# [What is being asked]
In the records below, repeat exactly the lines between the line holding "Given: Click the Valorissimo logo" and the line holding "Where should I", inclusive, and drop the pictures.

(Records for the exercise begins)

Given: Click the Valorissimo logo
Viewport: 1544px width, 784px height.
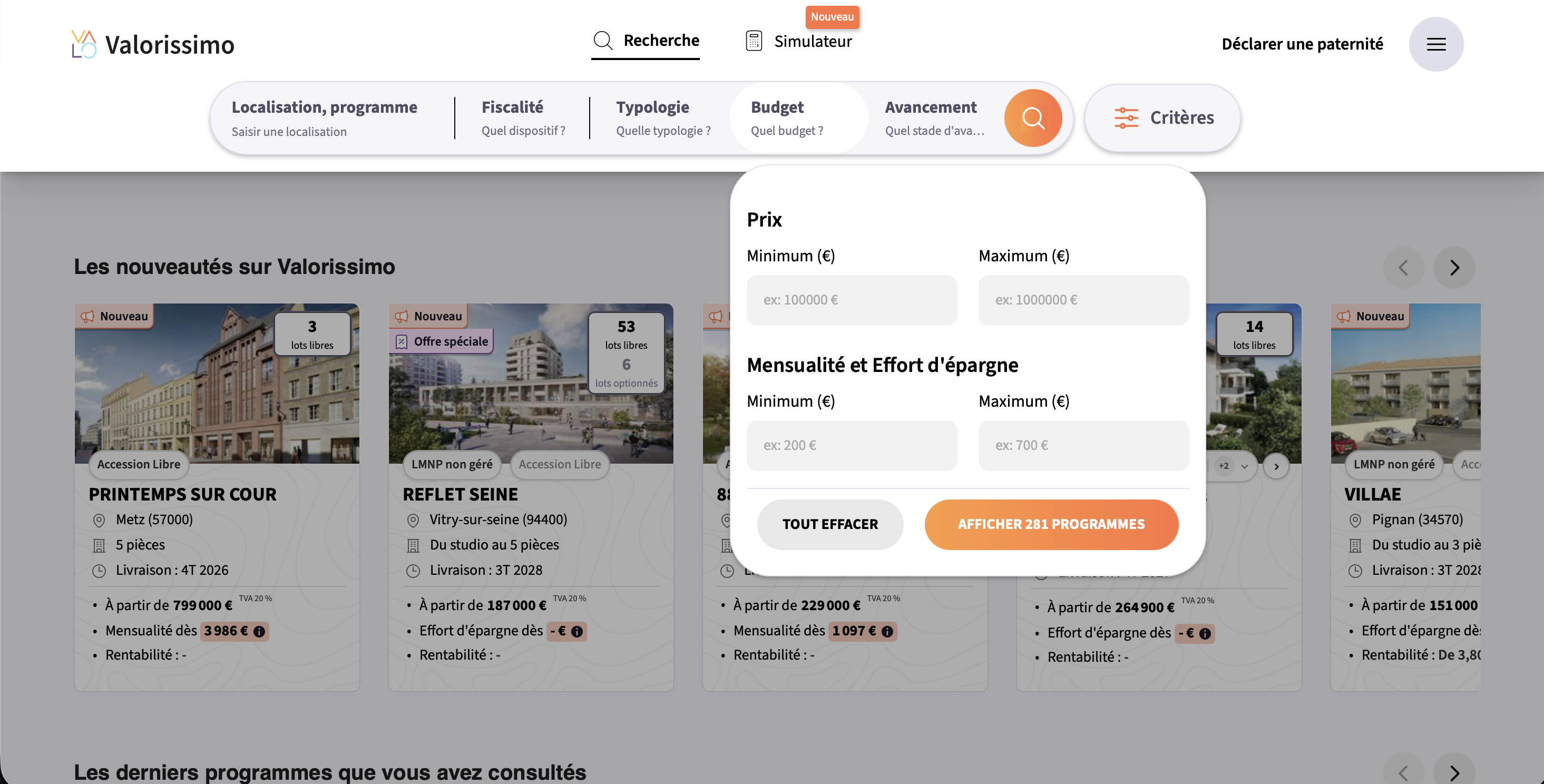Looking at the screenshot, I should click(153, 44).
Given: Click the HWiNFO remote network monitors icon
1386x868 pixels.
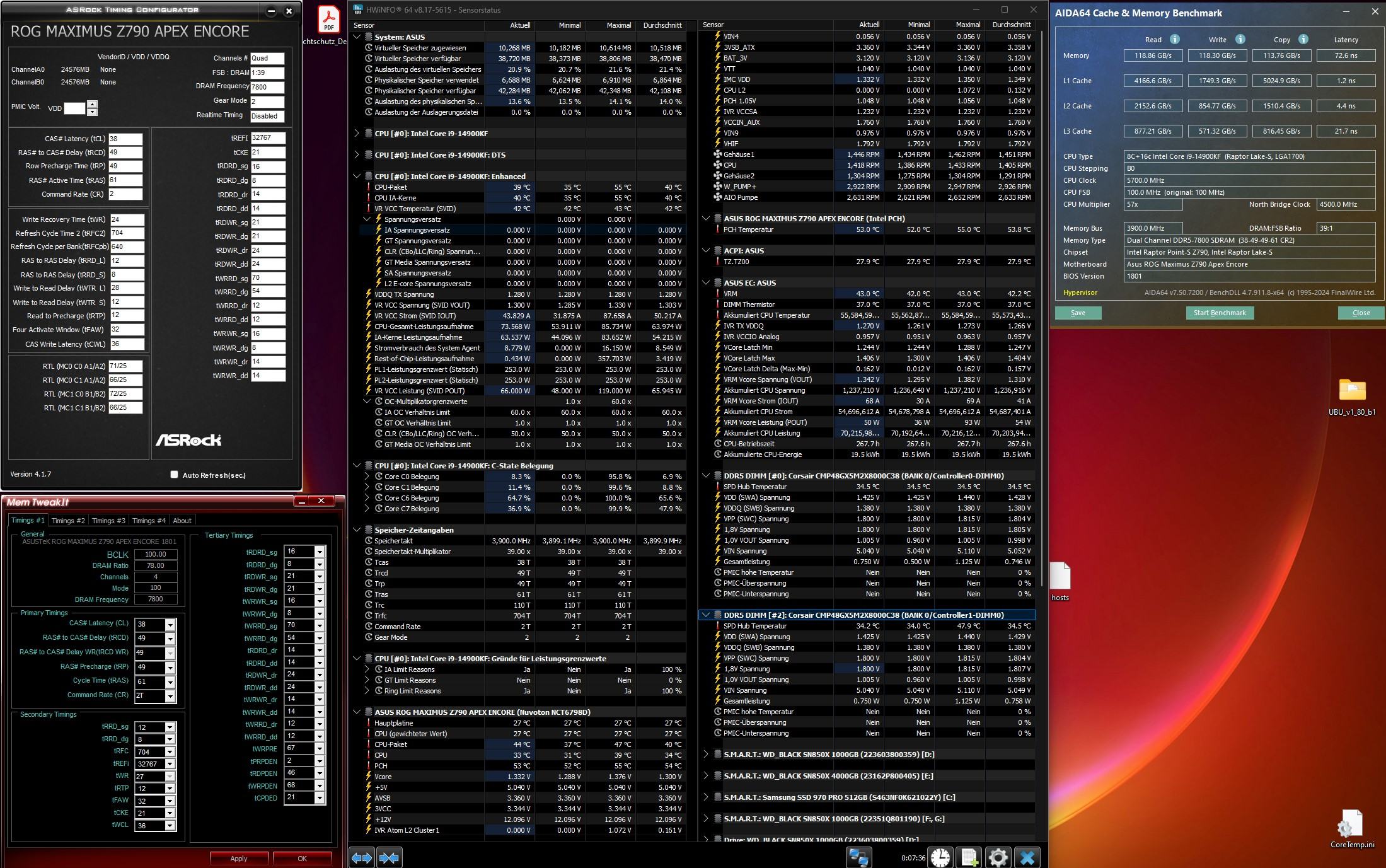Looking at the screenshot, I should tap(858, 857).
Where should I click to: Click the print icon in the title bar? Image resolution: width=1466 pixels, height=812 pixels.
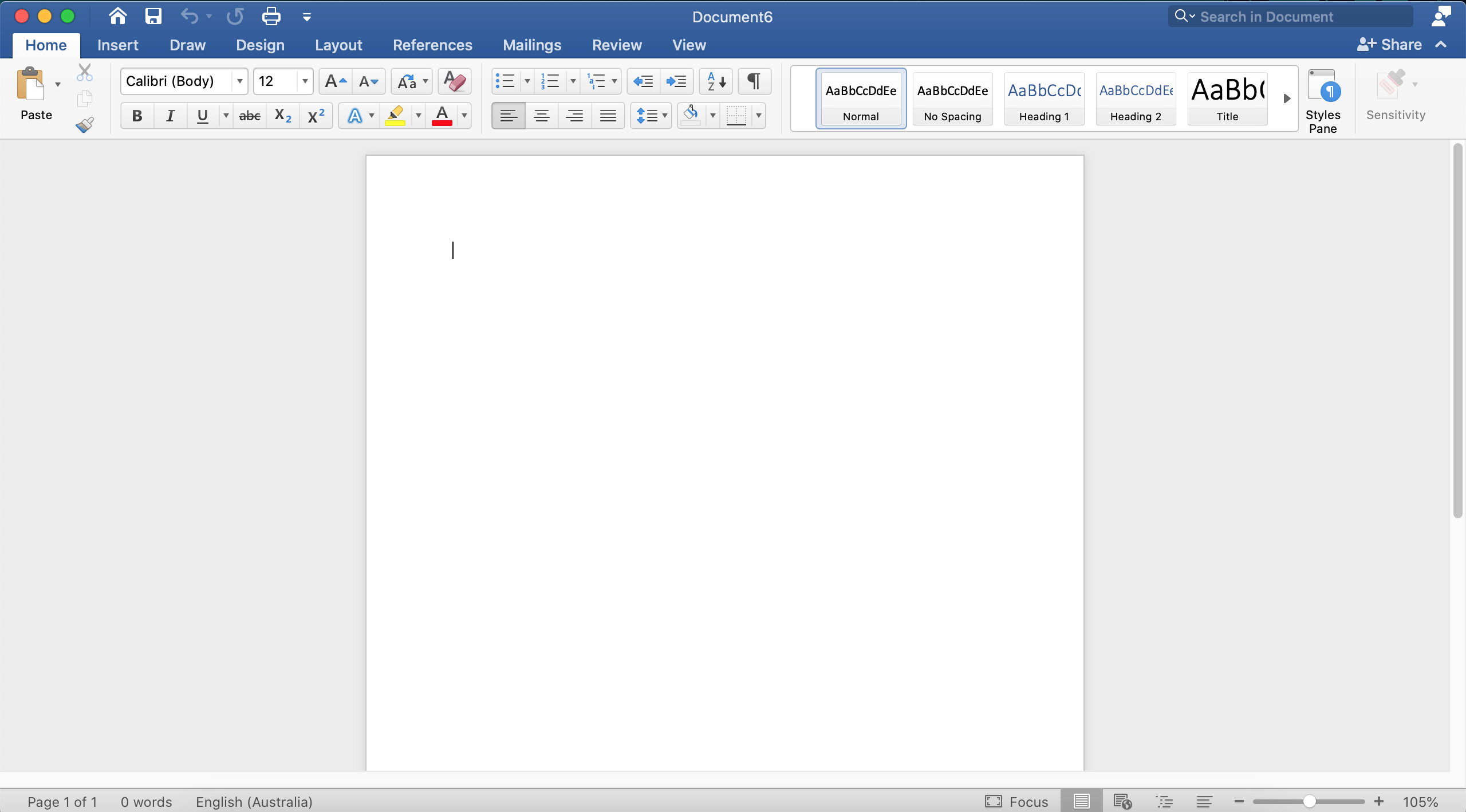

(Records for the exercise ends)
(Records for the exercise begins)

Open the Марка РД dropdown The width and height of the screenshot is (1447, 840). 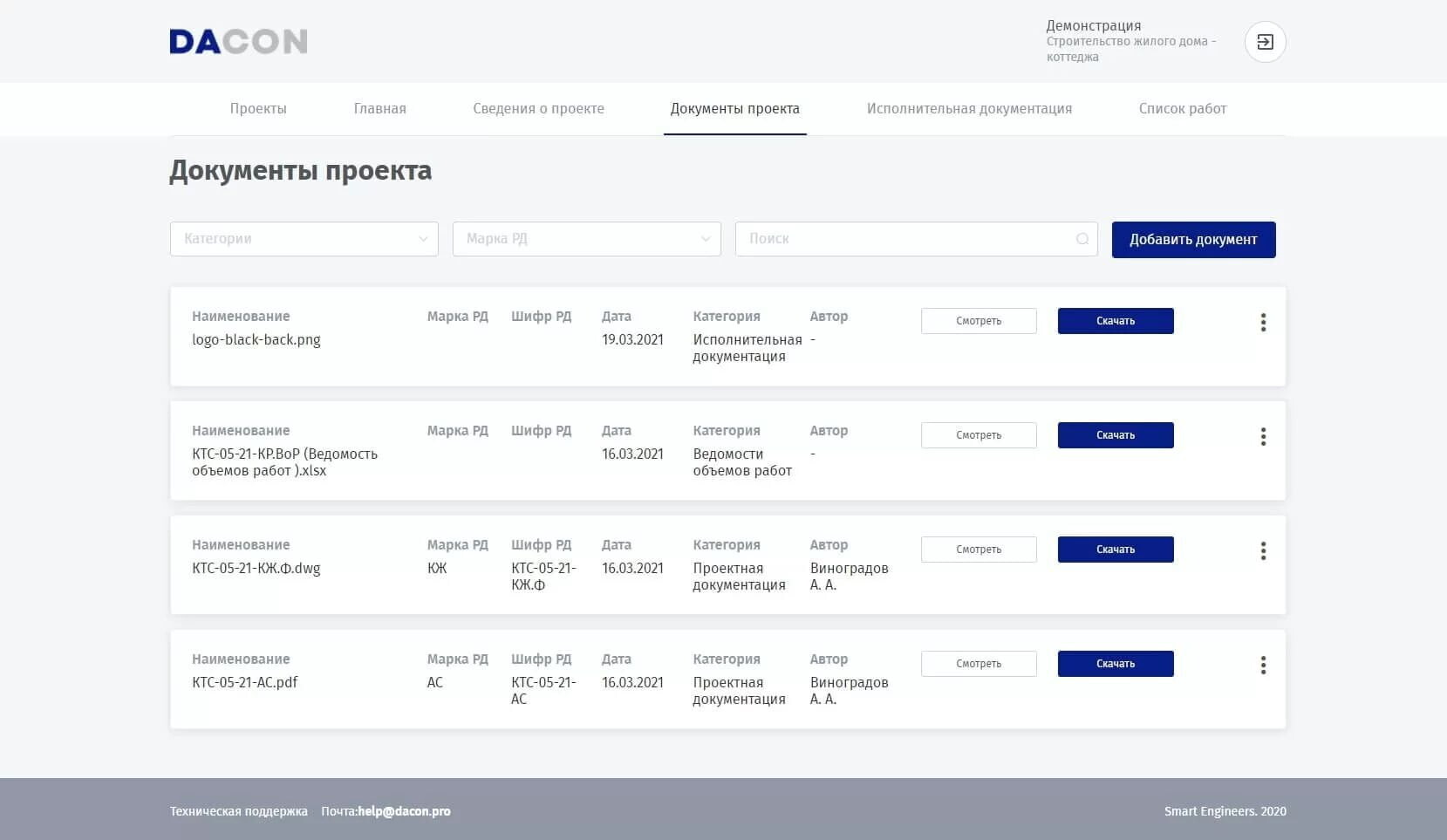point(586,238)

(Records for the exercise ends)

# [Exercise response]
Given: Click the Valorissimo logo
Viewport: 1544px width, 784px height.
Looking at the screenshot, I should click(153, 44).
Given: Click the HWiNFO remote network monitors icon
1386x868 pixels.
Looking at the screenshot, I should tap(858, 857).
Where should I click to: Click the print icon in the title bar? Image resolution: width=1466 pixels, height=812 pixels.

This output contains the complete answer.